§ DATA
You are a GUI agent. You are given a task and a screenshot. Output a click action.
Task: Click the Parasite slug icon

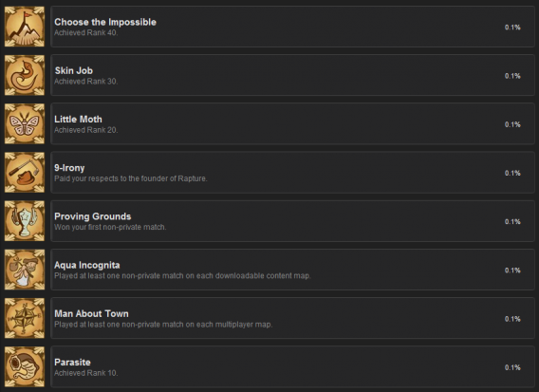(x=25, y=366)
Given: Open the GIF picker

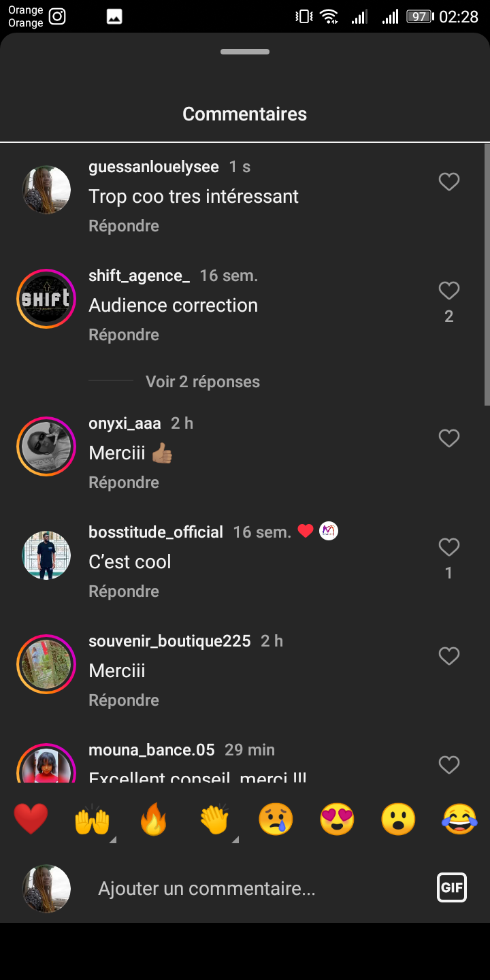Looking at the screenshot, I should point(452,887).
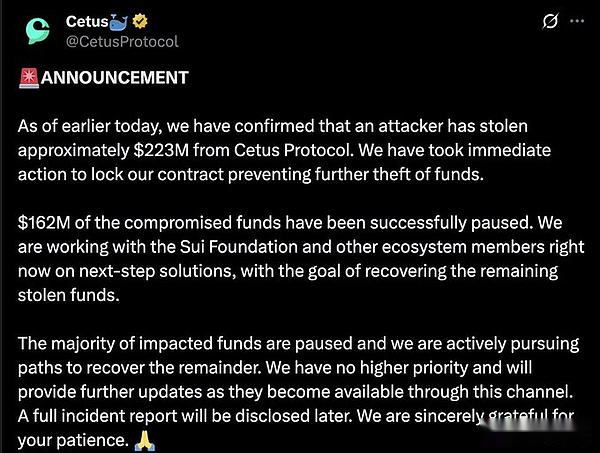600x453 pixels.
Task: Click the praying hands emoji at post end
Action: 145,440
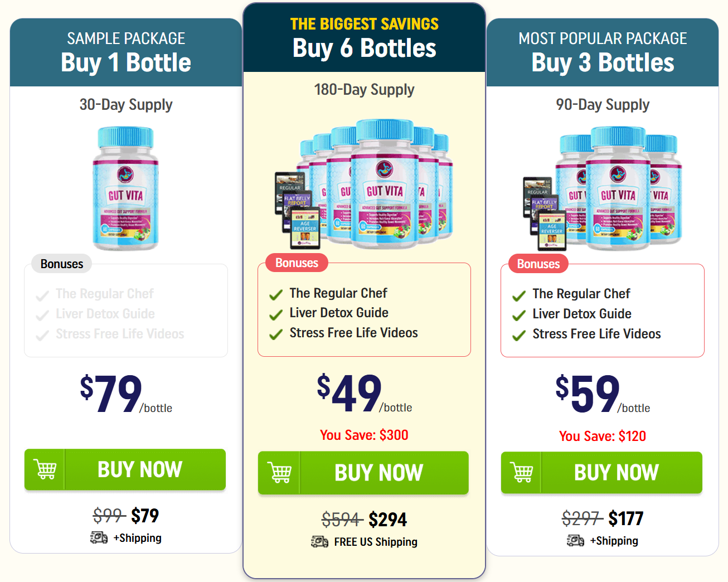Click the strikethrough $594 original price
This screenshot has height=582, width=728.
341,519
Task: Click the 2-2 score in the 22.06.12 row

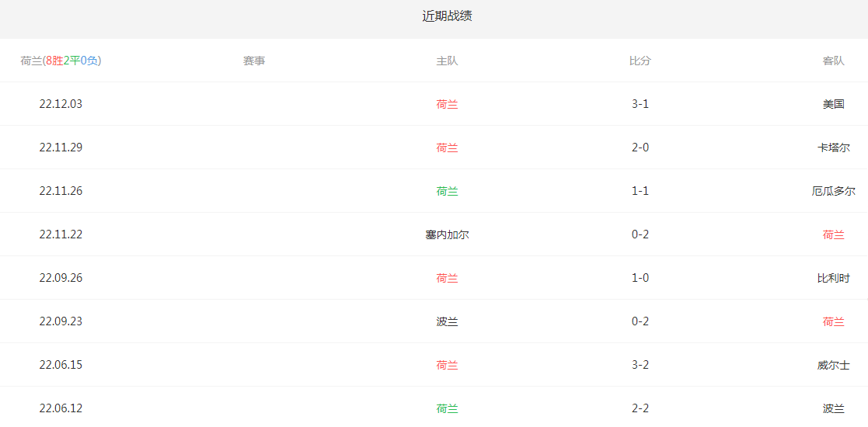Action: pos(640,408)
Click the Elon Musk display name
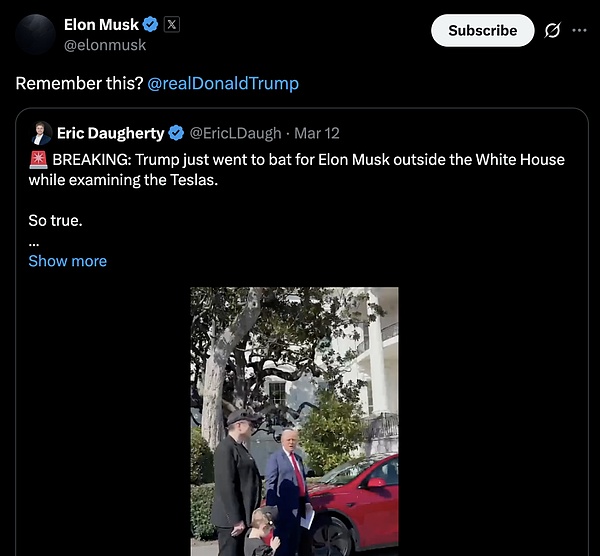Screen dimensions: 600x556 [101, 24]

§ ACTIVITY
Copy every record verbatim while leaving each picture out.

§ ANSWER AREA
You are a GUI agent. You are given a task and a screenshot. Output a click action.
Task: Click the Parasite slug icon

(x=25, y=366)
Given: Open the GIF picker

Looking at the screenshot, I should point(452,887).
600x453 pixels.
Task: Click the praying hands emoji at post end
Action: 145,440
Click the strikethrough $594 original price
This screenshot has height=582, width=728.
341,519
Task: Click the 2-2 score in the 22.06.12 row

Action: pos(640,408)
Click the Elon Musk display name
Screen dimensions: 600x556 [101, 24]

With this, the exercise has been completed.